____ TASK INPUTS

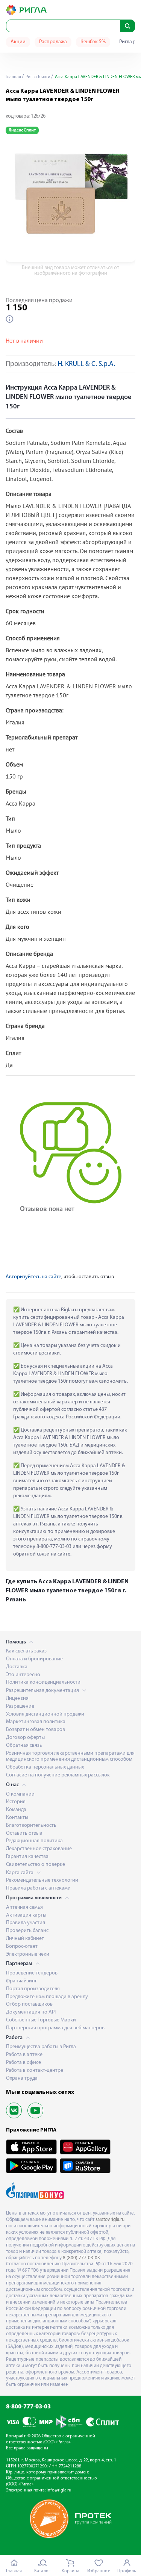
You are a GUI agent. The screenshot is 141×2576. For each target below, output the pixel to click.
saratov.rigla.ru (110, 2219)
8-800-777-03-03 (28, 2407)
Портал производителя (33, 1989)
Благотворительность (31, 1825)
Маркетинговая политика (35, 1722)
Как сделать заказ (26, 1651)
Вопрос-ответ (22, 1946)
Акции (18, 42)
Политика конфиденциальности (43, 1682)
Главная (13, 77)
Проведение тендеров (32, 1973)
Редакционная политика (34, 1841)
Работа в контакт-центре (34, 2070)
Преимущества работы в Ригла (41, 2047)
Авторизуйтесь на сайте (33, 1277)
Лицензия (17, 1698)
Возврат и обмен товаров (35, 1729)
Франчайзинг (21, 1981)
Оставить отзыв (24, 1833)
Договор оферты (25, 1737)
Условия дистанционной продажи (45, 1714)
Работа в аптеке (24, 2054)
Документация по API (31, 2012)
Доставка (16, 1667)
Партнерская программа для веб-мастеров (55, 2028)
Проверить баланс (27, 1931)
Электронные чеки (27, 1954)
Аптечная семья (24, 1907)
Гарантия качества (27, 1856)
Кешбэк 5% (93, 42)
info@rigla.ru (59, 2490)
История (16, 1802)
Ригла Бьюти (37, 77)
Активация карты (26, 1915)
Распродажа (53, 42)
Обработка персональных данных (45, 1767)
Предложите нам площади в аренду (47, 1997)
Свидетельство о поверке (35, 1864)
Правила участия (25, 1923)
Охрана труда (22, 2078)
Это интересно (23, 1675)
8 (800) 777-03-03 (81, 2258)
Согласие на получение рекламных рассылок (58, 1775)
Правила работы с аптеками (38, 1888)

________

**TASK BRIEF**:
Of the lines above, retype only those from the line containing "Вопрос-ответ (22, 1946)" through the line containing "Аптечная семья (24, 1907)", including both, exactly.

**EXPECTED ANSWER**:
Вопрос-ответ (22, 1946)
Акции (18, 42)
Политика конфиденциальности (43, 1682)
Главная (13, 77)
Проведение тендеров (32, 1973)
Редакционная политика (34, 1841)
Работа в контакт-центре (34, 2070)
Преимущества работы в Ригла (41, 2047)
Авторизуйтесь на сайте (33, 1277)
Лицензия (17, 1698)
Возврат и обмен товаров (35, 1729)
Франчайзинг (21, 1981)
Оставить отзыв (24, 1833)
Договор оферты (25, 1737)
Условия дистанционной продажи (45, 1714)
Работа в аптеке (24, 2054)
Документация по API (31, 2012)
Доставка (16, 1667)
Партнерская программа для веб-мастеров (55, 2028)
Проверить баланс (27, 1931)
Электронные чеки (27, 1954)
Аптечная семья (24, 1907)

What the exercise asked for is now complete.